▶ _Work instruction_
Please report each line of the data below that contains "will".

(Extracted records)
%%
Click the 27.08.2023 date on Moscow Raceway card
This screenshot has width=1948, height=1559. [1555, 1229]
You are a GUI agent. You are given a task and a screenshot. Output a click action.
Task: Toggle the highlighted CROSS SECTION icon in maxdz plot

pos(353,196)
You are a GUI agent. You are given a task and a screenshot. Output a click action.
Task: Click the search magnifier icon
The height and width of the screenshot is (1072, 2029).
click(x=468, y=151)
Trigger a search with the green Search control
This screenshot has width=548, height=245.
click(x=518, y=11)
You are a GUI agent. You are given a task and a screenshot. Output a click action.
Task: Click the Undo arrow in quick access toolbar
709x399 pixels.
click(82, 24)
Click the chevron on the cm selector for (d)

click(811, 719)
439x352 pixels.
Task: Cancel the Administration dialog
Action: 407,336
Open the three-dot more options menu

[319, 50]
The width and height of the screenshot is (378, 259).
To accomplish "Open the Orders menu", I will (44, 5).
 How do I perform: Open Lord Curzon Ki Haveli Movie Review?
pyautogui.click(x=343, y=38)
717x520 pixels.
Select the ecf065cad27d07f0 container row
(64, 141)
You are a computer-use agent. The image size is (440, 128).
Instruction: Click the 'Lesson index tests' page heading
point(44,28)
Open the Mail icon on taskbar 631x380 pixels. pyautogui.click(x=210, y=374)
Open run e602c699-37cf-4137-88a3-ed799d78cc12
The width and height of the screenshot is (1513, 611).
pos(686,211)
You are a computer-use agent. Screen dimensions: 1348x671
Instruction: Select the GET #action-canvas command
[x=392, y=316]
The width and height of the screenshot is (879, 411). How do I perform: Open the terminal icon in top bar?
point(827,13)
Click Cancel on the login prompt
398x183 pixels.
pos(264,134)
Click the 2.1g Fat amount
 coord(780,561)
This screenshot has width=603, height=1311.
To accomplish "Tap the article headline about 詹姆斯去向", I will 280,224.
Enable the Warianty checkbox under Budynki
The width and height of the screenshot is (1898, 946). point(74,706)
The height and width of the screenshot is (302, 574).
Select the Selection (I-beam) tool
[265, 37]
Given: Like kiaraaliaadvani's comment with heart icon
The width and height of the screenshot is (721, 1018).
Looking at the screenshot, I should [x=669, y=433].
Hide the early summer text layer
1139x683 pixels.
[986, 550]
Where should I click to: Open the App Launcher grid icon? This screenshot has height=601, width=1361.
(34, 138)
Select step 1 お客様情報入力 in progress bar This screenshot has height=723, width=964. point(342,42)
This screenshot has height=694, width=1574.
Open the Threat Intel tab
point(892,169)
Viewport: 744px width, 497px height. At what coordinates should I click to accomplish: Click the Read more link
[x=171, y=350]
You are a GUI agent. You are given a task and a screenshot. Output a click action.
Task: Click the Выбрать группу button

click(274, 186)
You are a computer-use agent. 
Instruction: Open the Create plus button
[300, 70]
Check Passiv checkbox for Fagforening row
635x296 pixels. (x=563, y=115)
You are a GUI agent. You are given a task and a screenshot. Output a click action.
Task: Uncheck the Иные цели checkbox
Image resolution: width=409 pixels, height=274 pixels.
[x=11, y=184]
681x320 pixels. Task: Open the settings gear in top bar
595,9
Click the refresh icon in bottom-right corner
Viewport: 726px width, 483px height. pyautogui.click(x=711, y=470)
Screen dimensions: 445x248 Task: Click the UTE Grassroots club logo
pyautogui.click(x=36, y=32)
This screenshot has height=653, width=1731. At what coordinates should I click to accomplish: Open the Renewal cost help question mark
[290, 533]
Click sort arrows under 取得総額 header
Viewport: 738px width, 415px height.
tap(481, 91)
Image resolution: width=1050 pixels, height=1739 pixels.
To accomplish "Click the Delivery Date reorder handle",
%%
▶ _Solution to this problem_
To accomplish "Open the Orders menu", I will (44, 5).
To accomplish "Tap the article headline about 詹姆斯去向", I will 280,224.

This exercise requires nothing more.